The booklet offers various regional recipes accompanied by illustrations of the areas from which they originated.
For instance, from New York and New England...
...represented by Robert Frost getting ready to stop by some woods on a snowy evening, we have Cape Cod Baked Apples.
This is the Thanksgiving side dish to serve when you want apple pie, cranberry sauce, sweet potatoes with marshmallows, and pecan pie, but you don't have the space/ time/ energy to make all of them individually.
From the West...
...represented here at the start of a secret Russian invasion, we have Apples-on-the Half-Shell.
It's the ever-popular mid-century-fancy dish of seafood in avocado halves-- this time with apples since it's an apple cook booklet, after all.
My favorite recipes, though, are from Appalachia...
...represented here by a man pointedly ignoring a woman trying to get water from an old-timey pump. Woman, don't expect help. He's got hogs to stare at. Or maybe really misshapen, out-of-scale cows. It's hard to tell. That's why he's got to stare.
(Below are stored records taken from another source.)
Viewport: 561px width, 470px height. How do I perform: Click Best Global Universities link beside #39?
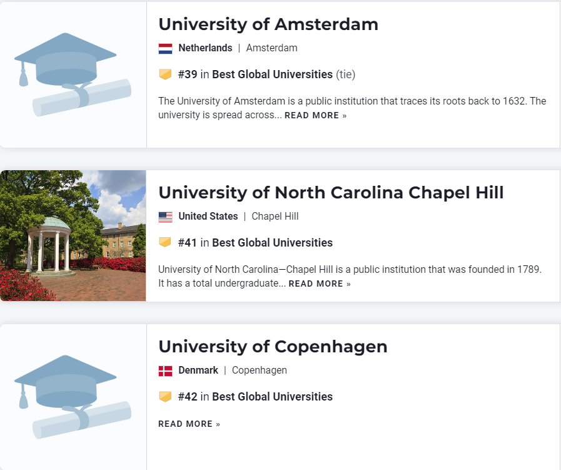click(272, 74)
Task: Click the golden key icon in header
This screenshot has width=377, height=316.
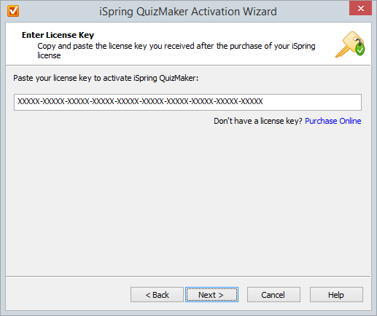Action: (349, 44)
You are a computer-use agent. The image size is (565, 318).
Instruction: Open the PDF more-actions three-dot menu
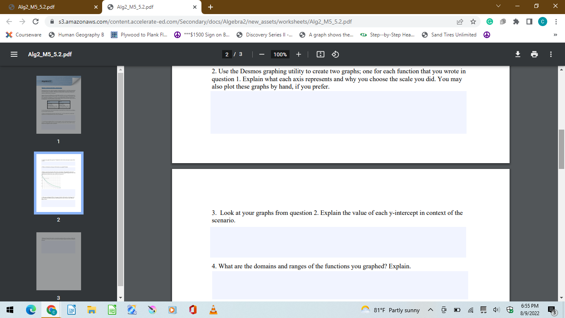coord(551,54)
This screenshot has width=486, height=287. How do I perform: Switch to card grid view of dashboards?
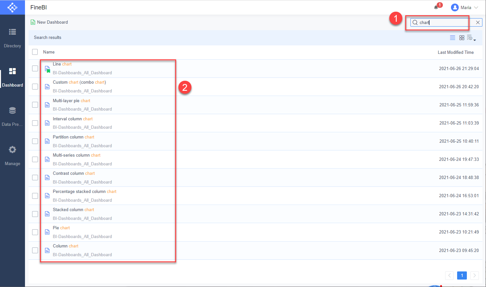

There's an Apple Potato Salad, I guess to show the West that they aren't the only ones who can randomly throw apples into popular salads that are generally apple-free.
And there's also a Saturday Night Casserole.
I guess this is to remind everybody that even if it is the day after payday, the family can't afford anything more than hot dogs to go with the home-grown apples, onions, and home-canned cabbage for dinner on a Saturday night.
This is a cozy little booklet to peruse, especially on a crisp fall day when the grocery stores are filled with fresh apples. I'm only tempted to try to find some Ginger Golds or Cortlands to eat raw, though. No recipes (very special or plain old) needed!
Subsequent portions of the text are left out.